• [Exercise goal] Go through the data below and return each line where the string "computer" appears.

------------------------------------------------------------------------

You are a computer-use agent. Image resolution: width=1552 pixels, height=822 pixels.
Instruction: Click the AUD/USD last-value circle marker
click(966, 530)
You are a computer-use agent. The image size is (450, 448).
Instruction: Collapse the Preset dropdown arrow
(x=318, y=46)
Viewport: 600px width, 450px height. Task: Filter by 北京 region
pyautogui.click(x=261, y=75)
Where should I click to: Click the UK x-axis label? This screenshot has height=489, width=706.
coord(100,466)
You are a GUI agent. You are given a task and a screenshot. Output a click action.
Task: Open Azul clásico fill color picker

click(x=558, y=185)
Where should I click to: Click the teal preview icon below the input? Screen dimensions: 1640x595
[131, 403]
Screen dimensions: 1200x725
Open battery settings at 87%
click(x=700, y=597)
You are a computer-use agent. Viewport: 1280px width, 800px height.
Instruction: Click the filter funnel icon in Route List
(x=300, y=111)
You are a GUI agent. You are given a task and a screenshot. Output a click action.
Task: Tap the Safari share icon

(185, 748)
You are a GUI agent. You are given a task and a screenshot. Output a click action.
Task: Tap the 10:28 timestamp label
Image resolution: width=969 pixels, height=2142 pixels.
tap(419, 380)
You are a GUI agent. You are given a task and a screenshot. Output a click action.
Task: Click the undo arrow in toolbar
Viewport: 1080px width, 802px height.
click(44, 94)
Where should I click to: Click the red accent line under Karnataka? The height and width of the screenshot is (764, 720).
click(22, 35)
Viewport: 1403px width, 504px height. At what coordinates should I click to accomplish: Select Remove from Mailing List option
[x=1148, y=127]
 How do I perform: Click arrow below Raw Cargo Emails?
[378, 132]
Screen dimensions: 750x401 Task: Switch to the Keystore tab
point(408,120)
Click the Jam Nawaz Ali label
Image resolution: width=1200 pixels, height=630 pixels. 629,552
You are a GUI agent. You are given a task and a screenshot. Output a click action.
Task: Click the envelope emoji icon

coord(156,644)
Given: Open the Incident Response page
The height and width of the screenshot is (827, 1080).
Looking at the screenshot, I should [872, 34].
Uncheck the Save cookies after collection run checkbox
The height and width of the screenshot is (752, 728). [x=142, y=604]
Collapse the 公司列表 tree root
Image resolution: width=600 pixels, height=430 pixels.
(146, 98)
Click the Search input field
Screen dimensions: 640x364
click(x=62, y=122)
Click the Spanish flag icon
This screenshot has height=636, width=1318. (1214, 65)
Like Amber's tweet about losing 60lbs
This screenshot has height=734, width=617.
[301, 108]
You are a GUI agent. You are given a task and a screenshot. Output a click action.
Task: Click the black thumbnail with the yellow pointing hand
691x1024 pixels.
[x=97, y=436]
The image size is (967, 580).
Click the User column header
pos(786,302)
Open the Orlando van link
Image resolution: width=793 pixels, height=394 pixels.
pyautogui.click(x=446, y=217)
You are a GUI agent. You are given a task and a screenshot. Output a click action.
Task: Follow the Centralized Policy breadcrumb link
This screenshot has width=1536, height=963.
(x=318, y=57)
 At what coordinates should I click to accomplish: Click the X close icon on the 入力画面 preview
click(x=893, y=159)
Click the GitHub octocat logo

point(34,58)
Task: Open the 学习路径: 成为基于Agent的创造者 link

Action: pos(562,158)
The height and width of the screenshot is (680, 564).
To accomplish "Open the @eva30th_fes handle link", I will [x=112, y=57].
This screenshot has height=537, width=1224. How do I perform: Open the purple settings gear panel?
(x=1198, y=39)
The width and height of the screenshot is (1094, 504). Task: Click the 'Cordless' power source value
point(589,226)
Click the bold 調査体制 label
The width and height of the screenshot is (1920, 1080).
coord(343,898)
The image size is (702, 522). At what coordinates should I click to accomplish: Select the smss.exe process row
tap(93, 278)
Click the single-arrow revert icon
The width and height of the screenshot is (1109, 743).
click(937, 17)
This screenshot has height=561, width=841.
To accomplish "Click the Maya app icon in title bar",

------------------------------------------------------------------------

• [Finished task]
You are a computer-use agent. Image resolution: width=1552 pixels, height=822 pixels.
You are a computer-use agent. The image size is (450, 448).
You are a computer-use agent. Viewport: 1280px width, 800px height.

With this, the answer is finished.